Murata to mass-produce all-solid-state batteries next fall

Murata Manufacturing Co. Ltd., Nagaokakyo, Kyoto, Japan, will begin mass-producing all-solid-state batteries in the months ahead and supply the ultrasafe, next-generation power packs to makers of earphones and other wearables as it forgoes short-term profit and attempts to carve out a niche for itself in a cutthroat industry, Asia.nikkei.com reports.

The Japanese electronic component maker will establish a production line for the batteries at its Yasu Division, in Shiga Prefecture, Japan.

Murata Manufacturing has made a capacity breakthrough by combining lithium-ion battery technology acquired from Sony with laminating techniques that it developed for the production of multilayered ceramic capacitors.

MLCCs are the Kyoto-based company’s mainstay product.
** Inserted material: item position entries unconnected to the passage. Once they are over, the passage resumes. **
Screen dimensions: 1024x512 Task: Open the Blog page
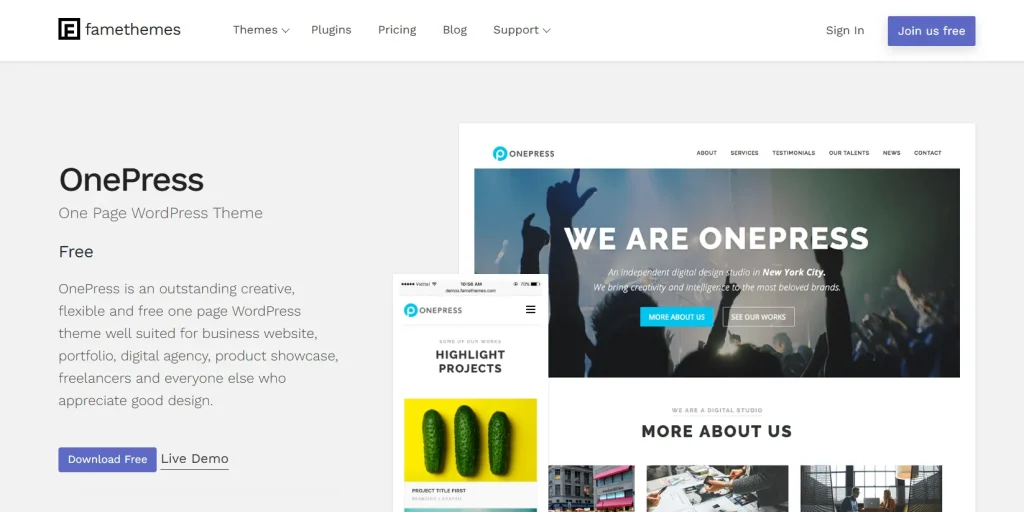455,30
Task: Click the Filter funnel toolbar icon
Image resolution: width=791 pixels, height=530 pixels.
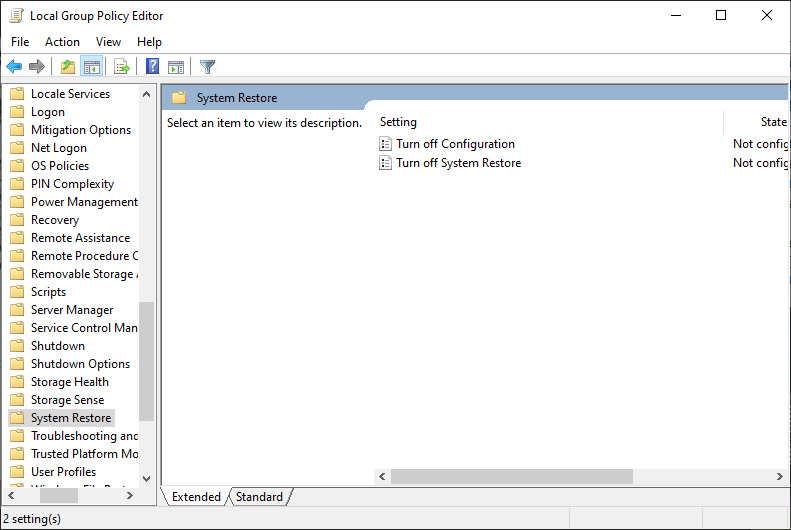Action: 207,67
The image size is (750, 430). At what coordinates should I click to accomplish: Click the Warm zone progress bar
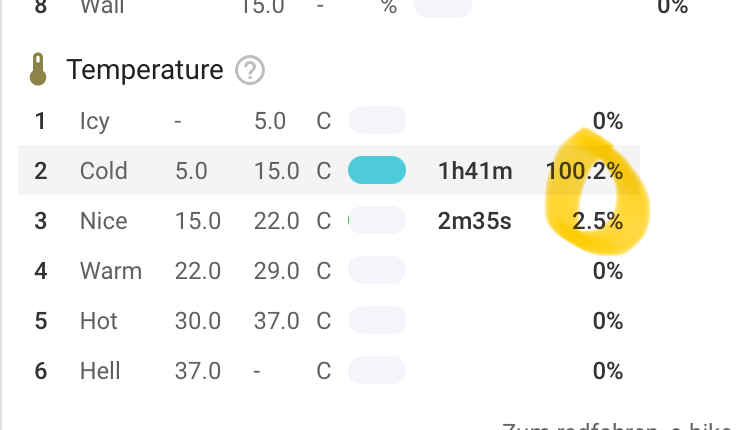[x=376, y=270]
“We will start production [of the all-solid-state battery] in small quantities in the first half of the year ending March 2022 and expand production in the second half,” board member Masanori Minamide said during the company’s earnings announcement on Wednesday.

Plans are to eventually produce 100,000 batteries a month.
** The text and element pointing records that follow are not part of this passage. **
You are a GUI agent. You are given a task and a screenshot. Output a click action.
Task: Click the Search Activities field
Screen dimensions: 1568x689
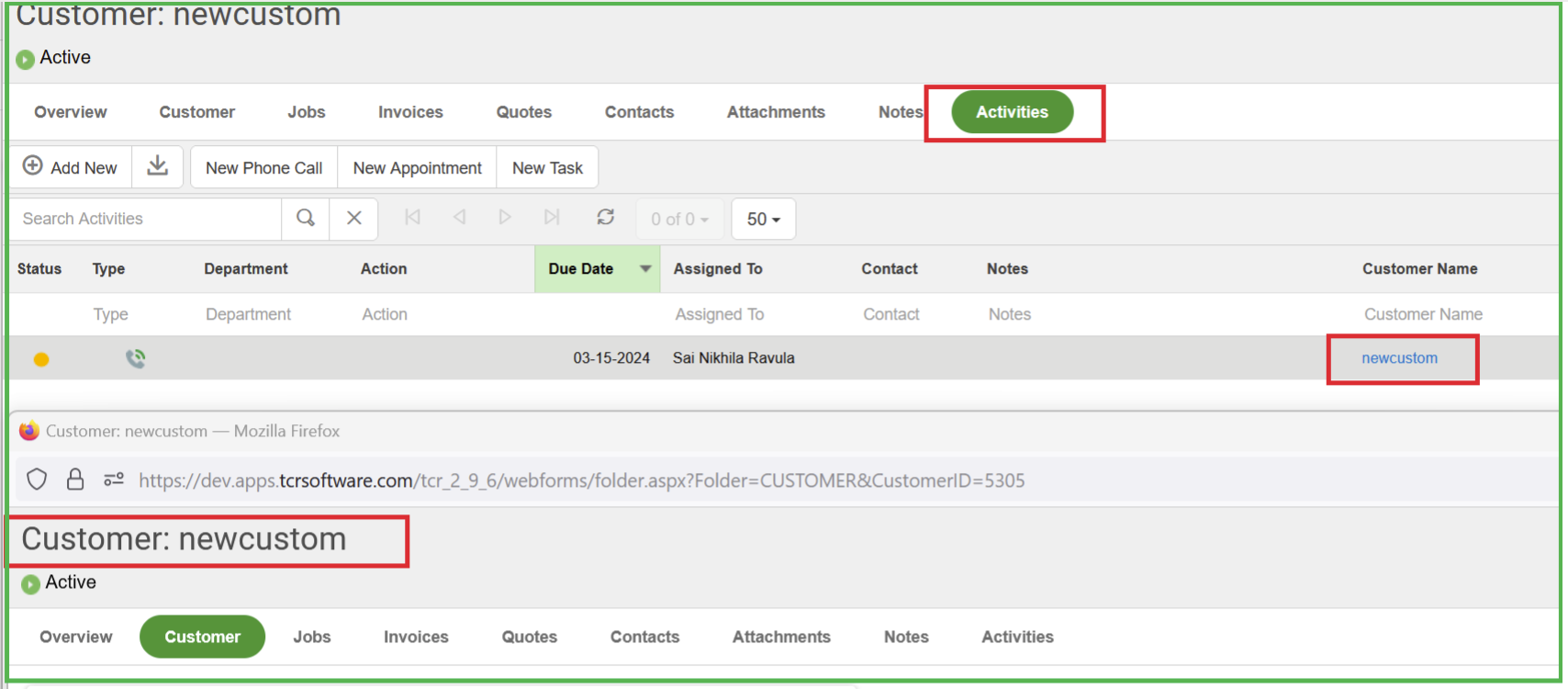[x=147, y=219]
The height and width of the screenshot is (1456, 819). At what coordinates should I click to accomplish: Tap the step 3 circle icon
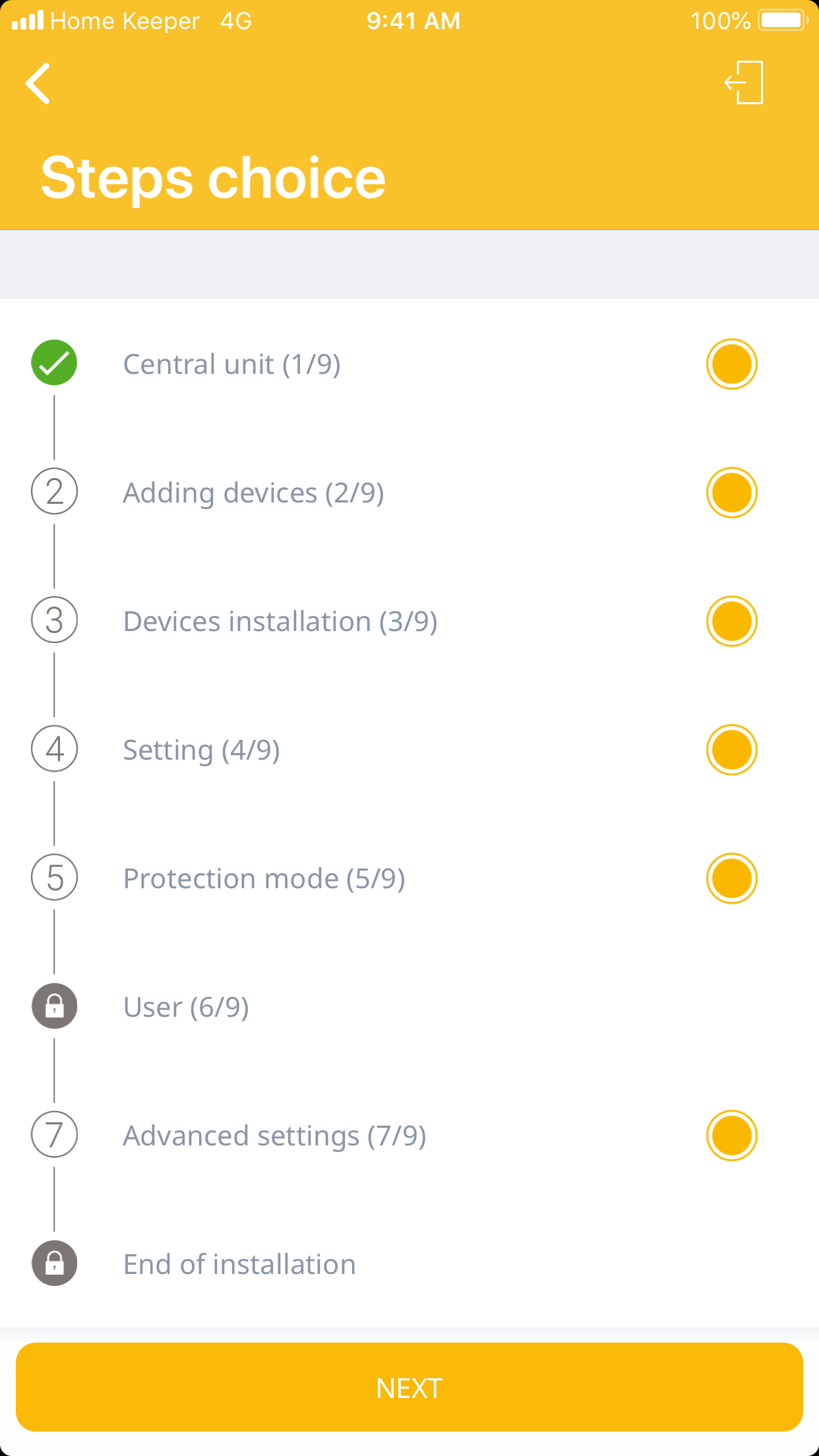[54, 621]

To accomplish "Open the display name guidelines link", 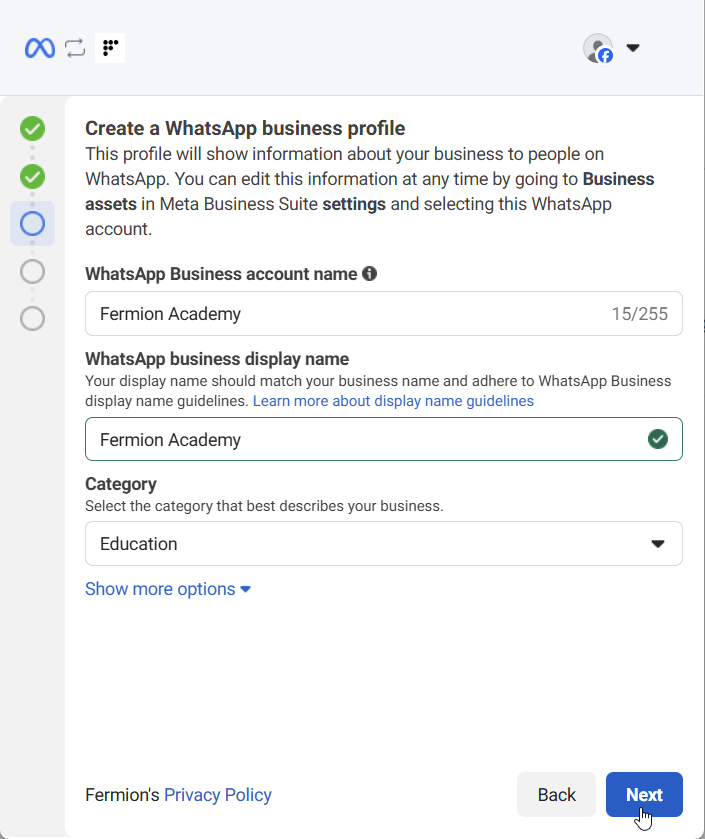I will coord(393,401).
All-solid-state batteries use a noncombustible solid electrolyte between the two electrodes. They are safer and have higher energy density than conventional lithium-ion batteries, which use combustible liquid electrolytes, and are considered the most promising next-generation battery candidate.

Electronics industry players are waging a fierce battle to develop the li-ion replacement.

Hitachi Zosen in March announced an all-solid-state battery that reportedly offers the world’s highest capacity.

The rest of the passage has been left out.